Well, at least the Ariadne made it to the taping stage; the latest big opera video project might not even do that. You may recall that La Cieca revealed last week that Los Angeles Opera will present a short revival of Traviata in the fall so that Renee Fleming‘s Violetta can be documented for a Decca DVD release. (Part of the deal as that Fleming should appear in a “traditional” production, as opposed to the flapper updating Los Angeles did this summer.)

Well, now it turns out that LAO will have to pony up an additional $600K to refurbish their old Traviata production to bring it up to acceptable standards for video. (I guess if Renee Fleming is your Violetta, you should make sure the physical production is as interesting as possible.) What makes this story so odd is that both the Traviata stagings in question are devised by the same director, and that this director is the wife of the company’s general director. And what I think should have Decca worried is that they are putting so much money into a Traviata with a soprano who is not exactly a reliable self-starter as an actress, and then giving her Marta Domingo as a director. No wonder Dimitri Hvorostovsky bailed from this one.
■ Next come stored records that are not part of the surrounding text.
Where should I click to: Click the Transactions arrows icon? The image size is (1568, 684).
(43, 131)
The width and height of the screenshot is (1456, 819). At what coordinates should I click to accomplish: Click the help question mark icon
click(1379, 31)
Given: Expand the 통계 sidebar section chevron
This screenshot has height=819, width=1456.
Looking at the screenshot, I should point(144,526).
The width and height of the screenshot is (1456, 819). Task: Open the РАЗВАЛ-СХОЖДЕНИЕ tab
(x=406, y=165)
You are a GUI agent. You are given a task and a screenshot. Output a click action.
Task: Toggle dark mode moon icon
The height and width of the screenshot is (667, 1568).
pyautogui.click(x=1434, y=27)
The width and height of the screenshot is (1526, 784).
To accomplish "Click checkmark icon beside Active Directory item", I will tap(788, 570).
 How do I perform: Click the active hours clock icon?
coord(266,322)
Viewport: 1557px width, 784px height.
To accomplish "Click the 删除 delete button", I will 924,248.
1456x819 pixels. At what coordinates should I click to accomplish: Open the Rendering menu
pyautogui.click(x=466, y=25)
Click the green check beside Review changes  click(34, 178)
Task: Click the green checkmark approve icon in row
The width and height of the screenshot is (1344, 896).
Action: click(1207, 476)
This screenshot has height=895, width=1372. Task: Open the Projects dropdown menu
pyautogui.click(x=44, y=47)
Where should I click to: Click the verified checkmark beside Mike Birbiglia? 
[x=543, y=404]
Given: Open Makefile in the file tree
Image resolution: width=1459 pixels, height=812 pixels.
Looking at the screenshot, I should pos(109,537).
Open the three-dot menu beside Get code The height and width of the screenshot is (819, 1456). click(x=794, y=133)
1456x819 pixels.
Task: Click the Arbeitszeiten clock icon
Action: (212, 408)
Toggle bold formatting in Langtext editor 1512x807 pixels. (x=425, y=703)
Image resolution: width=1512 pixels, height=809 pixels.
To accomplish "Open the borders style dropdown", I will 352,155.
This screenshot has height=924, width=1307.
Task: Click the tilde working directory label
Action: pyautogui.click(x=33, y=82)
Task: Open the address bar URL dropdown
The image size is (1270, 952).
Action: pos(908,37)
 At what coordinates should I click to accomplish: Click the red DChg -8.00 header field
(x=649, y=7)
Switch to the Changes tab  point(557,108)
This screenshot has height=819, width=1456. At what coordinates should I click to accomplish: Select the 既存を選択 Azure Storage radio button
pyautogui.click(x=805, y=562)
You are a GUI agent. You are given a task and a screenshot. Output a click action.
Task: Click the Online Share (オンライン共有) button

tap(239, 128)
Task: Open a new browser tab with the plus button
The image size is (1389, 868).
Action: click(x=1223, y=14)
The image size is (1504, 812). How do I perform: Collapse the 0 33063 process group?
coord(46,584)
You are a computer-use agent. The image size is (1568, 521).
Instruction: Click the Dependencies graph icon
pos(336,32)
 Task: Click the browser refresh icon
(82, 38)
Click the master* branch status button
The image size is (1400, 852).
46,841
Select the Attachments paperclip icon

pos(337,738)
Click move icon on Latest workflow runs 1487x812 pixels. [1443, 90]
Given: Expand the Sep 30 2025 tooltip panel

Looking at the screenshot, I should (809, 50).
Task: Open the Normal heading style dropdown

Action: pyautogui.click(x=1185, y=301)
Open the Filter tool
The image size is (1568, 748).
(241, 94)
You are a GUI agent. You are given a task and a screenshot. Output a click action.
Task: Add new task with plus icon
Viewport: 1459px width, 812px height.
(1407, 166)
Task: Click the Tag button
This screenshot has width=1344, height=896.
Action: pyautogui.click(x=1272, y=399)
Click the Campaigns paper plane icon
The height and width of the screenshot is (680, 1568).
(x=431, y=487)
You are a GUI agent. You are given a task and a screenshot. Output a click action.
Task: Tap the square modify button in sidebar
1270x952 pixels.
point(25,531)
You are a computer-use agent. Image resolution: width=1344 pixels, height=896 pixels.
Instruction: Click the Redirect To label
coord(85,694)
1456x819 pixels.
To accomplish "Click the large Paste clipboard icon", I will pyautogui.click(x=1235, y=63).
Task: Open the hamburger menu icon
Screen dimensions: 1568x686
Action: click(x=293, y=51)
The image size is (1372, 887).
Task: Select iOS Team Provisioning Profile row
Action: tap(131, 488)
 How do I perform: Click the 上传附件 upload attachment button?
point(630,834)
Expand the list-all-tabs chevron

And another thing that struck me as odd is that since the news about this DVD broke first as a rumor and now it’s been confirmed, there has been no reaction, even from the big Fleming fans, no cries of, “Oh thank heaven the divine Renee’s Violetta will be preserved for posterity!” I mean, it’s no skin off La Cieca’s Roman nose whether Renaaay films it or not: I’m not going to watch it anyway, but you’d think the hardcore Fleming Flappers would be making a bit more of a stir over so important a project for their goddess. Oh well, probably a lot of the Fleming fans were out in their quarter shares in the Pines this past weekend, and just haven’t caught up with the good news yet.